TO DO: Return, word for word, only the lines of the data below that lie between the line with "You are a computer-use agent. Screen dimensions: 1155x564" and the line with "Click the search", those two lines included.
===== EXERCISE MATERIAL
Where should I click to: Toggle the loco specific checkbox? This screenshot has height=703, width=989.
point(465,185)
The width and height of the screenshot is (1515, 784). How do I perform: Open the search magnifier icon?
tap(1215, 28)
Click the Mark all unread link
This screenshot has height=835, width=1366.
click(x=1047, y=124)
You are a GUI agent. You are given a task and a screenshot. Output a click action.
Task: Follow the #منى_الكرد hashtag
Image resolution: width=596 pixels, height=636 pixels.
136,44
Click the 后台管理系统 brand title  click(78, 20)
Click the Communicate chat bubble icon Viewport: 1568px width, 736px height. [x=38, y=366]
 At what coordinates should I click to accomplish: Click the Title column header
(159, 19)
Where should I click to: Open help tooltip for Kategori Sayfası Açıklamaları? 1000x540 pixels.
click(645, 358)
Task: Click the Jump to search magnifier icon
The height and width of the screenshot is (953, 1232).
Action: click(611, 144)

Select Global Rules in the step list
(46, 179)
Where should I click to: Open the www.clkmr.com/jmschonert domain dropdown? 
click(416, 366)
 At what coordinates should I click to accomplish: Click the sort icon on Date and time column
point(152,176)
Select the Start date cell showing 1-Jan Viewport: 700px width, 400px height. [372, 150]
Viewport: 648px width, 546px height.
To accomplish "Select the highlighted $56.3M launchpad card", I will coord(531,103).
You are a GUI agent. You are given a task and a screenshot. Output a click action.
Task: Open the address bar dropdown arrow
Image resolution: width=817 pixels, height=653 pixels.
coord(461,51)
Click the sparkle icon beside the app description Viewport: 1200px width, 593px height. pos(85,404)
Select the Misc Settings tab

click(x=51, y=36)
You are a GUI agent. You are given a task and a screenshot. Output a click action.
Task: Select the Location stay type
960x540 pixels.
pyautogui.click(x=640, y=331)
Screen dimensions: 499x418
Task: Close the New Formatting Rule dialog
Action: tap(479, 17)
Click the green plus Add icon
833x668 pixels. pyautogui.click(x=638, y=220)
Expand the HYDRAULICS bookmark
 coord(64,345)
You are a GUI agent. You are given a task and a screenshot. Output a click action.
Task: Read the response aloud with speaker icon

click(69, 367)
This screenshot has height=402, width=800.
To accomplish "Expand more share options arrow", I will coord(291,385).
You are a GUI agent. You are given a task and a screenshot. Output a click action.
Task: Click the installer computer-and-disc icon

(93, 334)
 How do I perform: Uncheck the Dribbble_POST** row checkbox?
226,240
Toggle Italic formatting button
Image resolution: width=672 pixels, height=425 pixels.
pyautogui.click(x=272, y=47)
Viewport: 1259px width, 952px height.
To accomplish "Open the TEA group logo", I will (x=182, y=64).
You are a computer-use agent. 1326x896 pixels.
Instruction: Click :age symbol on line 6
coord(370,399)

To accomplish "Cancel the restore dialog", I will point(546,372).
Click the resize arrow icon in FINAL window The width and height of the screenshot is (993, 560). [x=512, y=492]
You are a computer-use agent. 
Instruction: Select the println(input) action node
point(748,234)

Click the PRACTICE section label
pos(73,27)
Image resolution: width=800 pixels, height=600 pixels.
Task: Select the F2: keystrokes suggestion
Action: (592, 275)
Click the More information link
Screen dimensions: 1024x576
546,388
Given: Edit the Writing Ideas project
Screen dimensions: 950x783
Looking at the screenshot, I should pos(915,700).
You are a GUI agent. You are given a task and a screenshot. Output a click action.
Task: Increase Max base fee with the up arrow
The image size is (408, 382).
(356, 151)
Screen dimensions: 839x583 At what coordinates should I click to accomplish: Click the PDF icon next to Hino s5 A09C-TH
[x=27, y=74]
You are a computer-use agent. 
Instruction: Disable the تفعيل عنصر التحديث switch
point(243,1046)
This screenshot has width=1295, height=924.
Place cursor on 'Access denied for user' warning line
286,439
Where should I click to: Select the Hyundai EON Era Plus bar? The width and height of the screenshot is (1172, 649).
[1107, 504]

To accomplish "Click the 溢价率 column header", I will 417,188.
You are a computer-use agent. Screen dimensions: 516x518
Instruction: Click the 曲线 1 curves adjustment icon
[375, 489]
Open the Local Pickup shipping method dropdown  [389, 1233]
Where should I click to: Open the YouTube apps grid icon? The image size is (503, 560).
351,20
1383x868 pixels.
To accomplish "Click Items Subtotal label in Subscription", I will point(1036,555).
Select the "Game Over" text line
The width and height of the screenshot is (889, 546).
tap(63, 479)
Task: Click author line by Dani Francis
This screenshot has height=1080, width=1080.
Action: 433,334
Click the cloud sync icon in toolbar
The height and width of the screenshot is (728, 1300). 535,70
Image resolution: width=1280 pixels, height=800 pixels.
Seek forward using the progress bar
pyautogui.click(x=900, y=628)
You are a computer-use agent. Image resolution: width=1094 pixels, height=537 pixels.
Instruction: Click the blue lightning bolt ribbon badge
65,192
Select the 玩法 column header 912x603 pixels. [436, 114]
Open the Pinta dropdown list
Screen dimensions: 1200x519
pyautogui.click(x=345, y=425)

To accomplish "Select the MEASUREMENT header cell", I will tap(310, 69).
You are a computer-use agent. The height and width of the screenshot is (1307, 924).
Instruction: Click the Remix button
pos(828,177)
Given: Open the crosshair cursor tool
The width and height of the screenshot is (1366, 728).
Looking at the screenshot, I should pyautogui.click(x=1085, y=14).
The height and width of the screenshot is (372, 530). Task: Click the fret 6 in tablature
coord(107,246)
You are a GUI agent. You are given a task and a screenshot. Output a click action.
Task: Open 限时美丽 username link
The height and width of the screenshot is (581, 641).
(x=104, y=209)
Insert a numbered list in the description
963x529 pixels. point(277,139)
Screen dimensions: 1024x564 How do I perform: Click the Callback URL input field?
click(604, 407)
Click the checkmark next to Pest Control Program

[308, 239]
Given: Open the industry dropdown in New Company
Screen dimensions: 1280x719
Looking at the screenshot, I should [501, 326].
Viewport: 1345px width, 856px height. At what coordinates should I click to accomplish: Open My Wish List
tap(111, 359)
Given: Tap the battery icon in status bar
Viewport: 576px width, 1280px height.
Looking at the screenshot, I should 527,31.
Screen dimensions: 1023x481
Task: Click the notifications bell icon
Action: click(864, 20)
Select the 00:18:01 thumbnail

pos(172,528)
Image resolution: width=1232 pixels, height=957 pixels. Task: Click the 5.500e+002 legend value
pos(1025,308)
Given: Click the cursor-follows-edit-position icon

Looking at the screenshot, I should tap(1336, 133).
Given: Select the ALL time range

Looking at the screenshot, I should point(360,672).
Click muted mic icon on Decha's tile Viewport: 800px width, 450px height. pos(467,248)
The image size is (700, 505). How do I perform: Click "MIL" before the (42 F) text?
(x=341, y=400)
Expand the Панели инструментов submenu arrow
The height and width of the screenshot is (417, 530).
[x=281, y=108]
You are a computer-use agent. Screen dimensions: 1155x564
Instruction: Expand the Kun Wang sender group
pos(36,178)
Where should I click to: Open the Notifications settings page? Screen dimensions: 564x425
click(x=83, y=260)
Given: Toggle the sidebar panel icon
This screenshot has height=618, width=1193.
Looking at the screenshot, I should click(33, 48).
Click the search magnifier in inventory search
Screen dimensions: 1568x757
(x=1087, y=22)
==========
ANSWER SPACE:
You are a computer-use agent. Screen dimensions: 1155x564
Instruction: Expand the Kun Wang sender group
pos(36,178)
Where should I click to: Open the Notifications settings page? Screen dimensions: 564x425
click(x=83, y=260)
Given: Toggle the sidebar panel icon
This screenshot has height=618, width=1193.
Looking at the screenshot, I should click(33, 48).
Click the search magnifier in inventory search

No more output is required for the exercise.